Le tribunal criminel de Bakou a commencé les audiences dans l’affaire très médiatisée de Rafiq Goyushov, ancien employé du département administratif de l’ambassade des États-Unis en Azerbaïdjan, accusé de fraude à grande échelle d’un montant supérieur à 295 000 dollars.

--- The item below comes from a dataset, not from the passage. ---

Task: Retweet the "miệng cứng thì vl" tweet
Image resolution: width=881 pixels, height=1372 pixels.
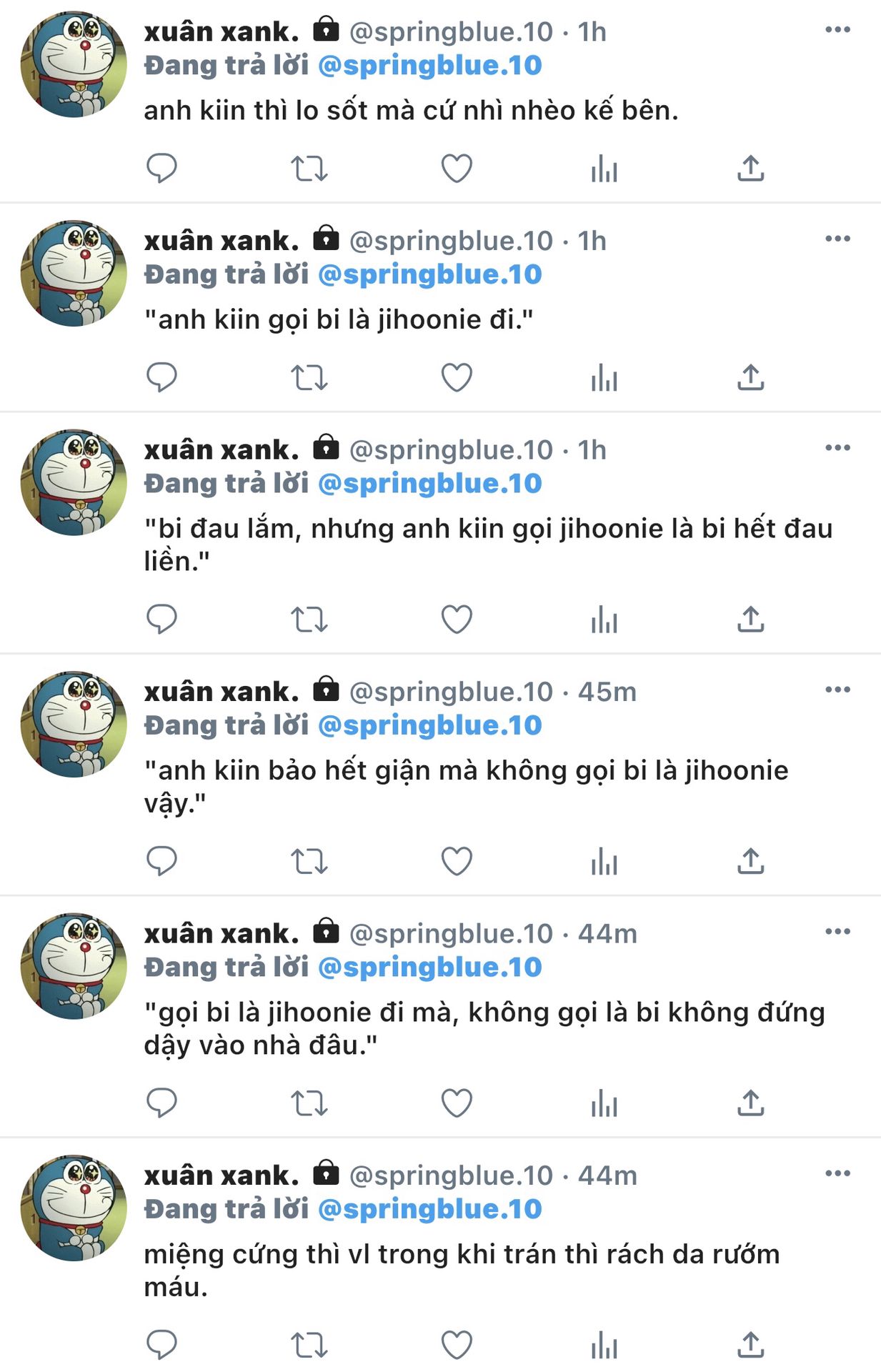Action: [x=309, y=1345]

Lors de l’audience de mercredi, présidée par le juge Anar Sadigov, le tribunal a confirmé les informations personnelles de l’accusé. L’avocat de Goyushov a indiqué que l’ambassade des États-Unis n’avait déposé aucune plainte officielle contre son client, mais a reconnu que, si la culpabilité était prouvée, il devait être puni. La défense a demandé un renvoi de l’affaire pour enquête complémentaire, mais le tribunal a rejeté la demande. La prochaine audience est fixée au 17 septembre, rapporte Report.
Schéma allégué
Selon les enquêteurs de la Direction générale de la lutte contre la cybercriminalité du ministère de l’Intérieur, Goyushov a utilisé sa position pendant près de 20 ans pour détourner des fonds de l’ambassade destinés au logement des diplomates et des fonctionnaires en visite.
Dans un exemple cité par le procureur, un appartement loué à 118 dollars la nuit a été officiellement enregistré à 236 dollars, et la différence a été détournée par l’accusé. Selon les enquêteurs, de telles pratiques ont duré des années, le montant total détourné dépassant 295 000 dollars.
Accusations et peines
Goyushov fait l’objet d’accusations en vertu de l’article 178.4 du Code pénal de l’Azerbaïdjan (fraude en quantités particulièrement importantes). L’ambassade est reconnue comme partie lésée dans l’affaire.
Bien que l’accusé soit sous surveillance policière, le préjudice n’a pas été remboursé. En cas de condamnation, il risque une peine de 10 à 14 ans de prison.